More Ambitious Visions of the Future

 Cooper & Kirk

Cooper & Kirk

In 1973, Martin Cooper was the head of Motorola's communications systems division. At Motorola, he was one of the earliest innovators to question the notion that communication meant being tied to a desk with a corded phone. Cooper was also an avid Star Trek fan who reveled in the futuristic visions of that sci-fi classic. 

For him, solving problems at Motorola by day and dreaming about science fiction by night were simply different expressions of the same activity. In fact, he attributes the sight of Captain Kirk speaking on his wireless communicator as a key inspiration to his greatest invention: the cell phone. 

The cell phone happened in part because Cooper was thinking ambitiously about the future, but was able to turn it into action for today. The 50-year vision he saw in Star Trek led to his 5-year vision of creating the elements that would lead us to the first mobile phone. 

Was it inevitable that society would eventually figure out how to create the cell phone? Or did Star Trek’s popularity inspire engineers to the point that we created the cell phone much earlier than we would have without the show?

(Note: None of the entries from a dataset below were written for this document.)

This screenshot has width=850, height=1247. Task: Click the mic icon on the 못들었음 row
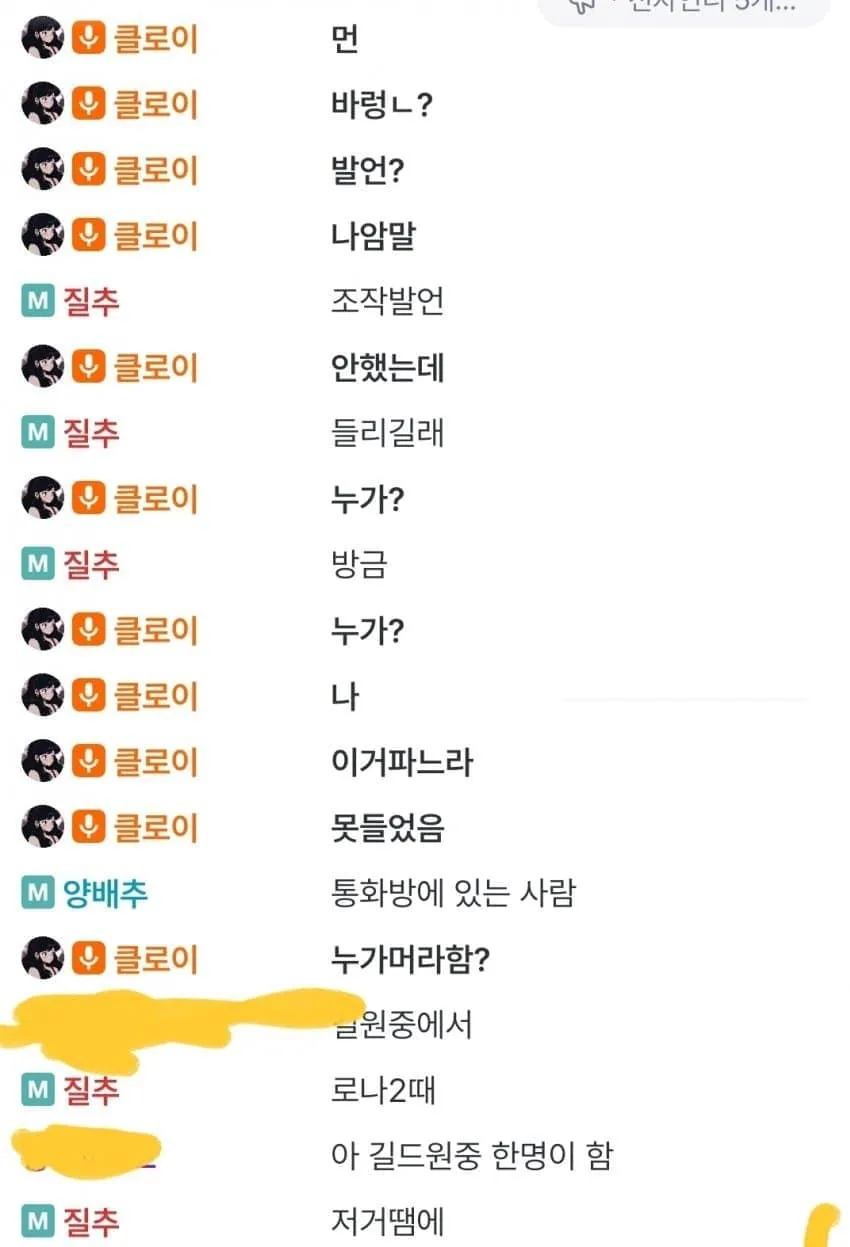[89, 828]
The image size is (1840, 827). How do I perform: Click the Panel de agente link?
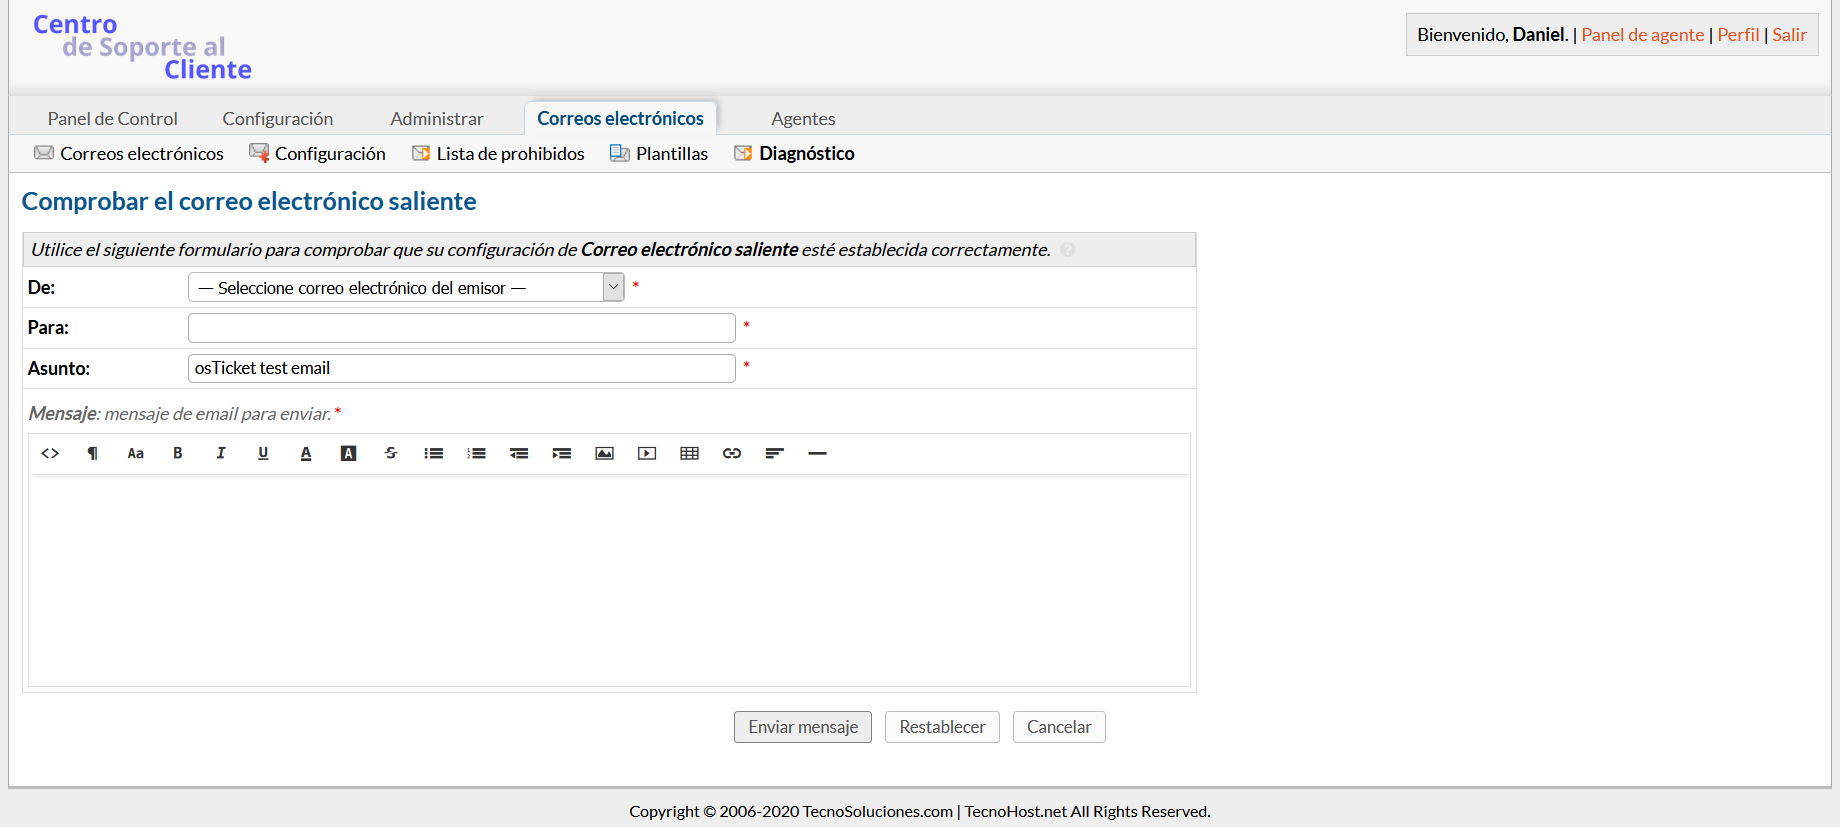1642,35
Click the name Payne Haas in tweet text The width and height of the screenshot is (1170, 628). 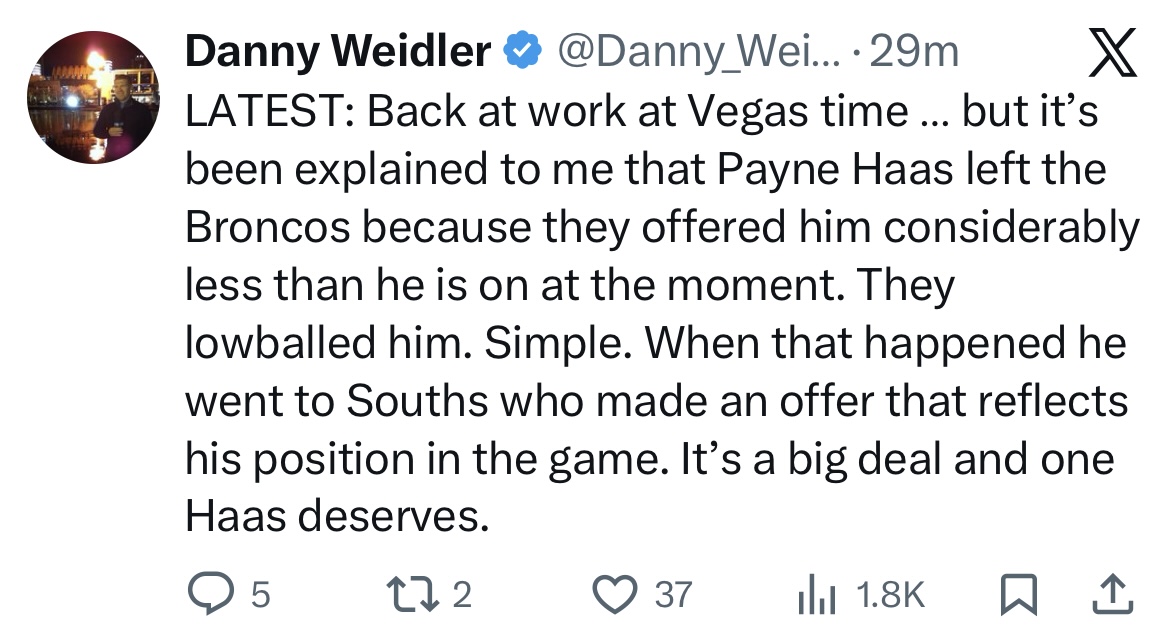(835, 169)
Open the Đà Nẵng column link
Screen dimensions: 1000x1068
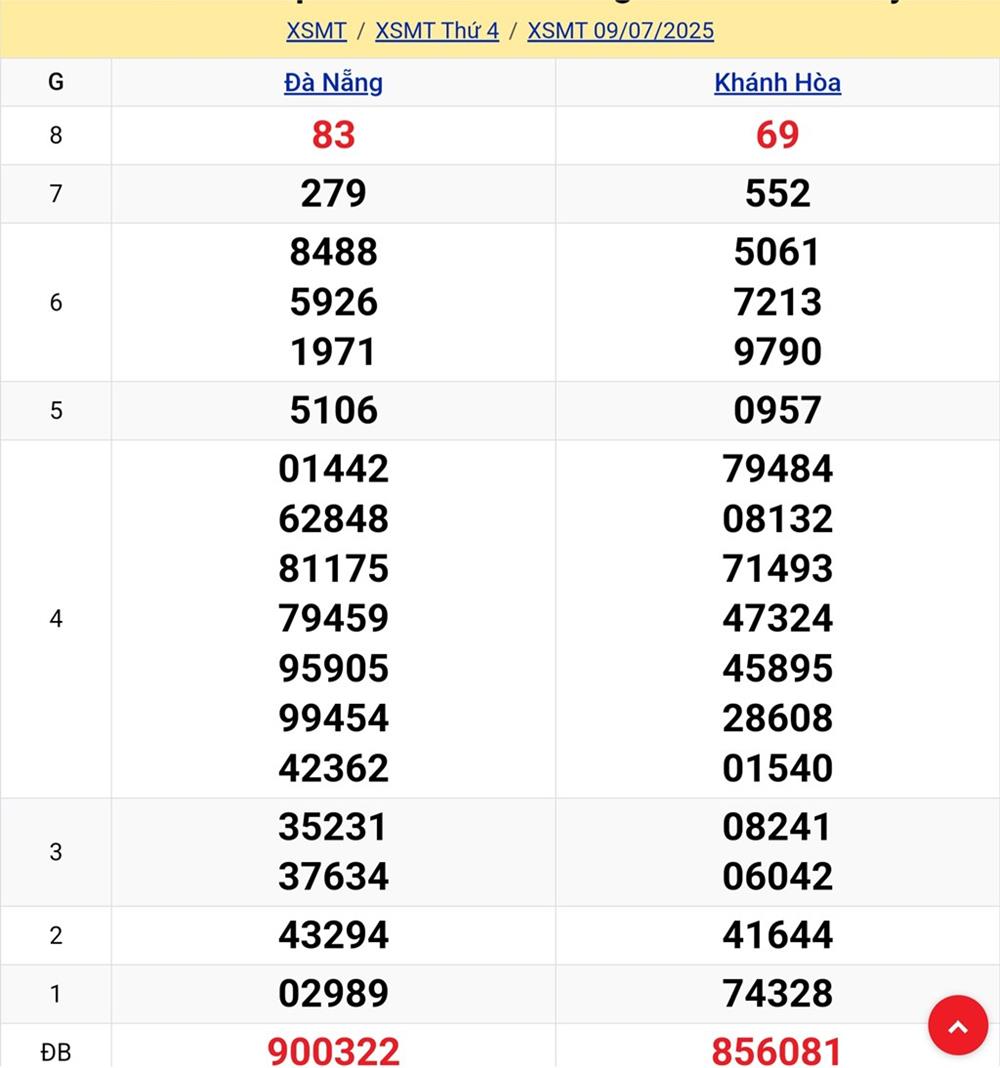[333, 83]

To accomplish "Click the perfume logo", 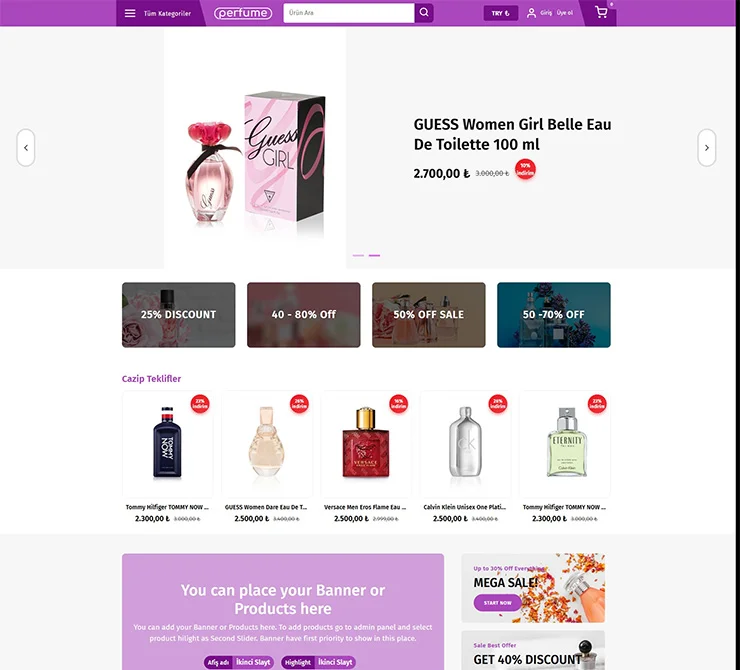I will pyautogui.click(x=243, y=13).
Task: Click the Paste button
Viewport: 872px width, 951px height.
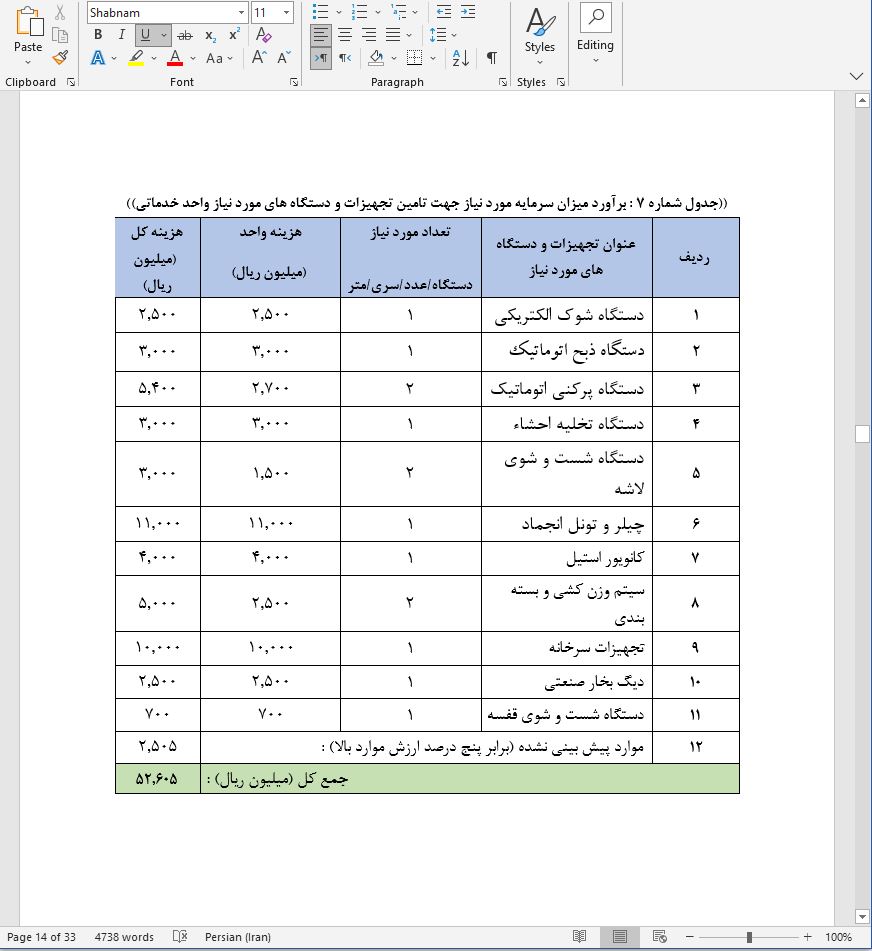Action: 28,35
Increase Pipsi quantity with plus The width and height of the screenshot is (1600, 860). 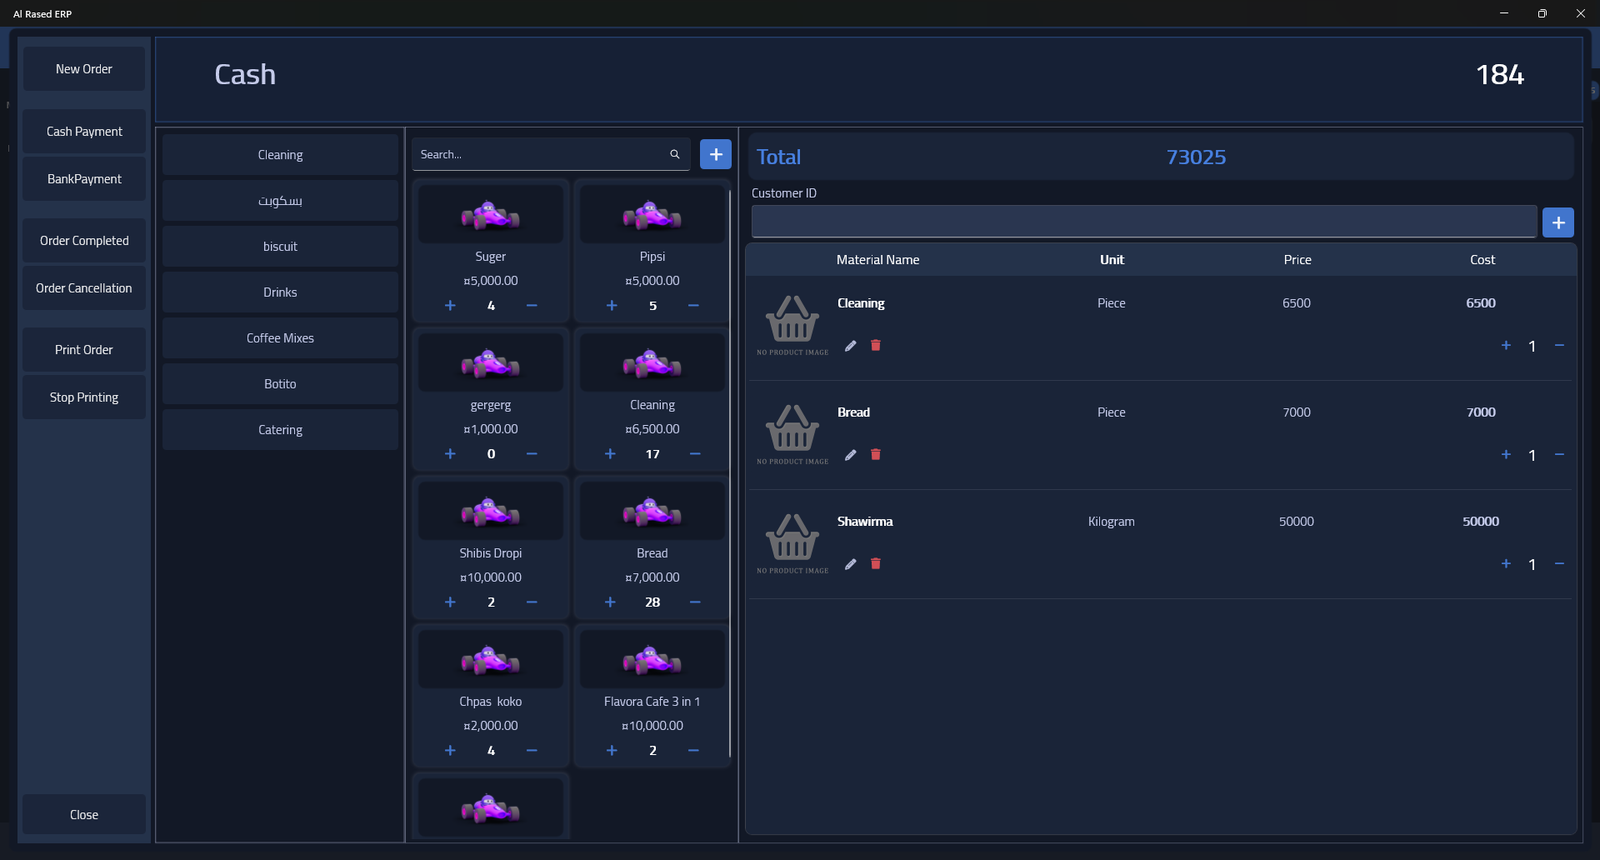612,306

However it happened with Cooper and Star Trek, there’s a valuable lesson we can learn about why we should seek out and embrace incredibly ambitious visions of the future to improve what we’re creating today.

Breakthrough innovations are like bonfires, but so often the realities of today’s business environment extinguish the smaller fires you need to start that lead to the big flame. The problem is, most businesses are set up to overvalue short term gains and undervalue potential long term value. This creates an environment where incrementally innovative projects—the small fires—get attention above all else. 

Cooper-&-Kirk2.png

But what Cooper did was see the bonfire first (Star Trek), then reverse engineer the smaller fires needed to get to the big one. The order in which you think about long and short-term timeframes matters to the outcome. You get a very different innovation outcome if you think long term first (What’s my 50 year vision?…) and short term second (…what needs to happen in the next 5 years for my 50 year vision to come true?) rather than the other way around. 

On Star Trek, a future reality was shown where one of the most core assumptions of the day regarding telecommunications was eliminated: the cords. If Cooper continued to hold on to the cord as a key assumption, he would’ve never had to figure out how to amplify a wireless signal, miniaturize the circuitry, or develop a more portable battery. The 50 year vision he saw of cordless communication, paved the way for his family 5 year plan to work on the smaller innovations—antennae, miniature circuits, portable batteries—that would get him there. 

I’ll always advocate for food innovators to draw inspiration from things like science fiction to help build a better future of food. Like Cooper’s vision of a cordless communication future, what infrastructure in the food system might make the most impact if we rethought or replaced them? Eradicating CAFOs? Getting rid of traditional supermarkets? Rethinking farming subsidies? 

What infrastructure would want to see reinvented?